Copy the data below. Keep every line exactly as it is.

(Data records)
↓↓↓

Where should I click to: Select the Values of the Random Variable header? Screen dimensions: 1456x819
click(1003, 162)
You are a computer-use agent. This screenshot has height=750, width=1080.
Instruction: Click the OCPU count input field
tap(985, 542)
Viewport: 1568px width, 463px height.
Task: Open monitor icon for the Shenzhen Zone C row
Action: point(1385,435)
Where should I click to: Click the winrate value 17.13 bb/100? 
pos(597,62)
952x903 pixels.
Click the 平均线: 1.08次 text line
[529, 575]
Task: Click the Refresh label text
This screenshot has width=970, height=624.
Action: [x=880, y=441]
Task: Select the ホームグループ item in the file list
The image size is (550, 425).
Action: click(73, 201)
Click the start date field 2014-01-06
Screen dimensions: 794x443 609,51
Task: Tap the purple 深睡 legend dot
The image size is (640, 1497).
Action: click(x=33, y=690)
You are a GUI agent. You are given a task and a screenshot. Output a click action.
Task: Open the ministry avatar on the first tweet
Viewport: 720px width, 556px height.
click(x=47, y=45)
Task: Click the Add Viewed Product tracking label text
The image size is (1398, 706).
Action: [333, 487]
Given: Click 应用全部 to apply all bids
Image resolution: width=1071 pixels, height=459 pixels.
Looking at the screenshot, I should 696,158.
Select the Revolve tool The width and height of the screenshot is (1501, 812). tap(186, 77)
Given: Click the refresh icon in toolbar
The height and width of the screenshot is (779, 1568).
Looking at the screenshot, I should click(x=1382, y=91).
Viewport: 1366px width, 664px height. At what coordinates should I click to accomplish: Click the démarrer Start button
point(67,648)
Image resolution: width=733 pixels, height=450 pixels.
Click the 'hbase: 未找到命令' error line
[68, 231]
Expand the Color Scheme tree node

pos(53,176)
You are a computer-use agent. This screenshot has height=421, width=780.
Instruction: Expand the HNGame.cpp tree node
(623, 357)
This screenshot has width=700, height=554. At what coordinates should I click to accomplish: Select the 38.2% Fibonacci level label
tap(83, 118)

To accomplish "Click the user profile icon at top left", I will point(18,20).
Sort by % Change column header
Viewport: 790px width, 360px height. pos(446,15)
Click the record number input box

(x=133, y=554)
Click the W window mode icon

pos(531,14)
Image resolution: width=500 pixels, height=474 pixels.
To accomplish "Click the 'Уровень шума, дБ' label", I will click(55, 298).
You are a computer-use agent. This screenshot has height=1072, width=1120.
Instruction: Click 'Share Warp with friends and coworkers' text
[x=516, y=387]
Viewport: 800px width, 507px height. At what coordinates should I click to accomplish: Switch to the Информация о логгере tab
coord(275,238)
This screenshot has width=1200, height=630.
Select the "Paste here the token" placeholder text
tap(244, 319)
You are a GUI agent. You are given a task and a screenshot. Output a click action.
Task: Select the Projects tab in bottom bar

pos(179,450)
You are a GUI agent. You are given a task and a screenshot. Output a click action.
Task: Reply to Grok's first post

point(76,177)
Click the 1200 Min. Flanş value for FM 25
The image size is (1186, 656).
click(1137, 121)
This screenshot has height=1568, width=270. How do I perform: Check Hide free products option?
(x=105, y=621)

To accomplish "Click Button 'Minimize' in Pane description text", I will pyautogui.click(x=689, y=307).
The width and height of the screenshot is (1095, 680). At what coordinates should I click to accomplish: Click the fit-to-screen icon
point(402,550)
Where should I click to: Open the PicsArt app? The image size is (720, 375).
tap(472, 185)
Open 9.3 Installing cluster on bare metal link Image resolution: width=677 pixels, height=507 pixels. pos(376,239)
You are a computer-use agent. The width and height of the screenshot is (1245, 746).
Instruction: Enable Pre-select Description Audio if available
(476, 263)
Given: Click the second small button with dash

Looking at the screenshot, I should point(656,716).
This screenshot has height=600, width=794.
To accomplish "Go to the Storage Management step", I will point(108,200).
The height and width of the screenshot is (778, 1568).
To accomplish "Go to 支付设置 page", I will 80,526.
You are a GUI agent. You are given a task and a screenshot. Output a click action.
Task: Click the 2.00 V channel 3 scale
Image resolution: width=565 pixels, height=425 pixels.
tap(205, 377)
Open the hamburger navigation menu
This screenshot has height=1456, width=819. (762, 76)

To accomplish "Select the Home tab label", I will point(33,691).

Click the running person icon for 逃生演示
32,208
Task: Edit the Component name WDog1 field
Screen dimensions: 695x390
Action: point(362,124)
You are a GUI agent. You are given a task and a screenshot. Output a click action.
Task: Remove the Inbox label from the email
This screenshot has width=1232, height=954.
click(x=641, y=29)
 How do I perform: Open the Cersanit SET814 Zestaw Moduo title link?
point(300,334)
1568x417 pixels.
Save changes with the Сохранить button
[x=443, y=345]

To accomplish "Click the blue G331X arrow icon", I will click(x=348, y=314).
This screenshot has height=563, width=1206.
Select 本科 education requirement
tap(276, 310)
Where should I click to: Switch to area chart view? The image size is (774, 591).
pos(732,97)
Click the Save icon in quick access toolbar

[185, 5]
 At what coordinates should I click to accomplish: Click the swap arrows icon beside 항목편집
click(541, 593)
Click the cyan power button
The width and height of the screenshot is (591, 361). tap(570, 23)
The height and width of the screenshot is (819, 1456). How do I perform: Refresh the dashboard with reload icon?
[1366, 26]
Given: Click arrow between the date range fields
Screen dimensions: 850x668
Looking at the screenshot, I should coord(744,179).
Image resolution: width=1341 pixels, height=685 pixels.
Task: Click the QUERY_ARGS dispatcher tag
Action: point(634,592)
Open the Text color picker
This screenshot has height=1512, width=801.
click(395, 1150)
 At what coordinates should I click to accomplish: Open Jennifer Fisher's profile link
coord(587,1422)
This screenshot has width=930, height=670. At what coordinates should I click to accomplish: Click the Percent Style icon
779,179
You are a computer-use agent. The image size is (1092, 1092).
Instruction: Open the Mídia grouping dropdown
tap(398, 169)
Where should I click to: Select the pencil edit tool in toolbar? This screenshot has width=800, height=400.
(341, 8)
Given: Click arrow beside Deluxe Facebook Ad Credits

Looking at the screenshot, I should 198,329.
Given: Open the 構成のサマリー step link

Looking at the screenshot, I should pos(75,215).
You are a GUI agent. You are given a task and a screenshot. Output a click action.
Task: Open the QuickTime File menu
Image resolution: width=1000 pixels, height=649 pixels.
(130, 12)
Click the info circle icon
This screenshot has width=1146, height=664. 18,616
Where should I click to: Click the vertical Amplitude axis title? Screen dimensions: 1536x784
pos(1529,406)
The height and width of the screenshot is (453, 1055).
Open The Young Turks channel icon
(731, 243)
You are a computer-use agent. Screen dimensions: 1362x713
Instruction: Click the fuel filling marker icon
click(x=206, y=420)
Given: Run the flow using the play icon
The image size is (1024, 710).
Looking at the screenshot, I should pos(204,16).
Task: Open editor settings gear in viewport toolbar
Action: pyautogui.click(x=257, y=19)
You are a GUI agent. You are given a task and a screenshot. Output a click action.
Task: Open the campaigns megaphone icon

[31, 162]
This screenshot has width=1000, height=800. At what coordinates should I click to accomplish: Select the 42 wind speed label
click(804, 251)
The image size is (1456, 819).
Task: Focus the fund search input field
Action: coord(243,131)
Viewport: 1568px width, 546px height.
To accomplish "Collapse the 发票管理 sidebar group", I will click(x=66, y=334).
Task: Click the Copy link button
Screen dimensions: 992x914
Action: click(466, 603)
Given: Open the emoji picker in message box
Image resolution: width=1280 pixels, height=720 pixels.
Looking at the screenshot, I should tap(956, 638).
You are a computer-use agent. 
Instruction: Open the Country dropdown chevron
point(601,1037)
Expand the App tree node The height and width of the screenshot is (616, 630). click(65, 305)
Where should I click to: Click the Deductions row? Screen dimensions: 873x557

↑↑↑

Task result:
Where should I click to: Select the Values of the Random Variable header? Screen dimensions: 1456x819
click(1003, 162)
You are a computer-use agent. This screenshot has height=750, width=1080.
Instruction: Click the OCPU count input field
tap(985, 542)
Viewport: 1568px width, 463px height.
Task: Open monitor icon for the Shenzhen Zone C row
Action: point(1385,435)
Where should I click to: Click the winrate value 17.13 bb/100? 
pos(597,62)
952x903 pixels.
Click the 平均线: 1.08次 text line
[529, 575]
Task: Click the Refresh label text
This screenshot has width=970, height=624.
Action: [x=880, y=441]
Task: Select the ホームグループ item in the file list
The image size is (550, 425).
Action: click(73, 201)
Click the start date field 2014-01-06
Screen dimensions: 794x443 609,51
Task: Tap the purple 深睡 legend dot
The image size is (640, 1497).
Action: click(x=33, y=690)
You are a GUI agent. You are given a task and a screenshot. Output a click action.
Task: Open the ministry avatar on the first tweet
Viewport: 720px width, 556px height.
click(x=47, y=45)
Task: Click the Add Viewed Product tracking label text
The image size is (1398, 706).
Action: [333, 487]
Given: Click 应用全部 to apply all bids
Image resolution: width=1071 pixels, height=459 pixels.
Looking at the screenshot, I should 696,158.
Select the Revolve tool The width and height of the screenshot is (1501, 812). tap(186, 77)
Given: Click the refresh icon in toolbar
The height and width of the screenshot is (779, 1568).
Looking at the screenshot, I should click(x=1382, y=91).
Viewport: 1366px width, 664px height. At what coordinates should I click to accomplish: Click the démarrer Start button
point(67,648)
Image resolution: width=733 pixels, height=450 pixels.
Click the 'hbase: 未找到命令' error line
[68, 231]
Expand the Color Scheme tree node

pos(53,176)
You are a computer-use agent. This screenshot has height=421, width=780.
Instruction: Expand the HNGame.cpp tree node
(623, 357)
This screenshot has width=700, height=554. At what coordinates should I click to accomplish: Select the 38.2% Fibonacci level label
tap(83, 118)

To accomplish "Click the user profile icon at top left", I will point(18,20).
Sort by % Change column header
Viewport: 790px width, 360px height. pos(446,15)
Click the record number input box

(x=133, y=554)
Click the W window mode icon

pos(531,14)
Image resolution: width=500 pixels, height=474 pixels.
To accomplish "Click the 'Уровень шума, дБ' label", I will click(55, 298).
You are a computer-use agent. This screenshot has height=1072, width=1120.
Instruction: Click 'Share Warp with friends and coworkers' text
[x=516, y=387]
Viewport: 800px width, 507px height. At what coordinates should I click to accomplish: Switch to the Информация о логгере tab
coord(275,238)
This screenshot has width=1200, height=630.
Select the "Paste here the token" placeholder text
tap(244, 319)
You are a GUI agent. You are given a task and a screenshot. Output a click action.
Task: Select the Projects tab in bottom bar

pos(179,450)
You are a GUI agent. You are given a task and a screenshot. Output a click action.
Task: Reply to Grok's first post

point(76,177)
Click the 1200 Min. Flanş value for FM 25
The image size is (1186, 656).
click(1137, 121)
This screenshot has height=1568, width=270. How do I perform: Check Hide free products option?
(x=105, y=621)

To accomplish "Click Button 'Minimize' in Pane description text", I will pyautogui.click(x=689, y=307).
The width and height of the screenshot is (1095, 680). At what coordinates should I click to accomplish: Click the fit-to-screen icon
point(402,550)
Where should I click to: Open the PicsArt app? The image size is (720, 375).
tap(472, 185)
Open 9.3 Installing cluster on bare metal link Image resolution: width=677 pixels, height=507 pixels. pos(376,239)
You are a computer-use agent. The width and height of the screenshot is (1245, 746).
Instruction: Enable Pre-select Description Audio if available
(476, 263)
Given: Click the second small button with dash

Looking at the screenshot, I should point(656,716).
This screenshot has height=600, width=794.
To accomplish "Go to the Storage Management step", I will point(108,200).
The height and width of the screenshot is (778, 1568).
To accomplish "Go to 支付设置 page", I will 80,526.
You are a GUI agent. You are given a task and a screenshot. Output a click action.
Task: Click the 2.00 V channel 3 scale
Image resolution: width=565 pixels, height=425 pixels.
tap(205, 377)
Open the hamburger navigation menu
This screenshot has height=1456, width=819. (762, 76)

To accomplish "Select the Home tab label", I will point(33,691).

Click the running person icon for 逃生演示
32,208
Task: Edit the Component name WDog1 field
Screen dimensions: 695x390
Action: point(362,124)
You are a GUI agent. You are given a task and a screenshot. Output a click action.
Task: Remove the Inbox label from the email
This screenshot has width=1232, height=954.
click(x=641, y=29)
 How do I perform: Open the Cersanit SET814 Zestaw Moduo title link?
point(300,334)
1568x417 pixels.
Save changes with the Сохранить button
[x=443, y=345]

To accomplish "Click the blue G331X arrow icon", I will click(x=348, y=314).
This screenshot has height=563, width=1206.
Select 本科 education requirement
tap(276, 310)
Where should I click to: Switch to area chart view? The image size is (774, 591).
pos(732,97)
Click the Save icon in quick access toolbar

[185, 5]
 At what coordinates should I click to accomplish: Click the swap arrows icon beside 항목편집
click(541, 593)
Click the cyan power button
The width and height of the screenshot is (591, 361). tap(570, 23)
The height and width of the screenshot is (819, 1456). How do I perform: Refresh the dashboard with reload icon?
[1366, 26]
Given: Click arrow between the date range fields
Screen dimensions: 850x668
Looking at the screenshot, I should coord(744,179).
Image resolution: width=1341 pixels, height=685 pixels.
Task: Click the QUERY_ARGS dispatcher tag
Action: point(634,592)
Open the Text color picker
This screenshot has height=1512, width=801.
click(395, 1150)
 At what coordinates should I click to accomplish: Open Jennifer Fisher's profile link
coord(587,1422)
This screenshot has width=930, height=670. At what coordinates should I click to accomplish: Click the Percent Style icon
779,179
You are a computer-use agent. The image size is (1092, 1092).
Instruction: Open the Mídia grouping dropdown
tap(398, 169)
Where should I click to: Select the pencil edit tool in toolbar? This screenshot has width=800, height=400.
(341, 8)
Given: Click arrow beside Deluxe Facebook Ad Credits

Looking at the screenshot, I should 198,329.
Given: Open the 構成のサマリー step link

Looking at the screenshot, I should pos(75,215).
You are a GUI agent. You are given a task and a screenshot. Output a click action.
Task: Open the QuickTime File menu
Image resolution: width=1000 pixels, height=649 pixels.
(130, 12)
Click the info circle icon
This screenshot has width=1146, height=664. 18,616
Where should I click to: Click the vertical Amplitude axis title? Screen dimensions: 1536x784
pos(1529,406)
The height and width of the screenshot is (453, 1055).
Open The Young Turks channel icon
(731, 243)
You are a computer-use agent. Screen dimensions: 1362x713
Instruction: Click the fuel filling marker icon
click(x=206, y=420)
Given: Run the flow using the play icon
The image size is (1024, 710).
Looking at the screenshot, I should pos(204,16).
Task: Open editor settings gear in viewport toolbar
Action: pyautogui.click(x=257, y=19)
You are a GUI agent. You are given a task and a screenshot. Output a click action.
Task: Open the campaigns megaphone icon

[31, 162]
This screenshot has width=1000, height=800. At what coordinates should I click to accomplish: Select the 42 wind speed label
click(804, 251)
The image size is (1456, 819).
Task: Focus the fund search input field
Action: coord(243,131)
Viewport: 1568px width, 546px height.
To accomplish "Collapse the 发票管理 sidebar group", I will click(x=66, y=334).
Task: Click the Copy link button
Screen dimensions: 992x914
Action: click(466, 603)
Given: Open the emoji picker in message box
Image resolution: width=1280 pixels, height=720 pixels.
Looking at the screenshot, I should tap(956, 638).
You are a computer-use agent. 
Instruction: Open the Country dropdown chevron
point(601,1037)
Expand the App tree node The height and width of the screenshot is (616, 630). click(65, 305)
Where should I click to: Click the Deductions row? Screen dimensions: 873x557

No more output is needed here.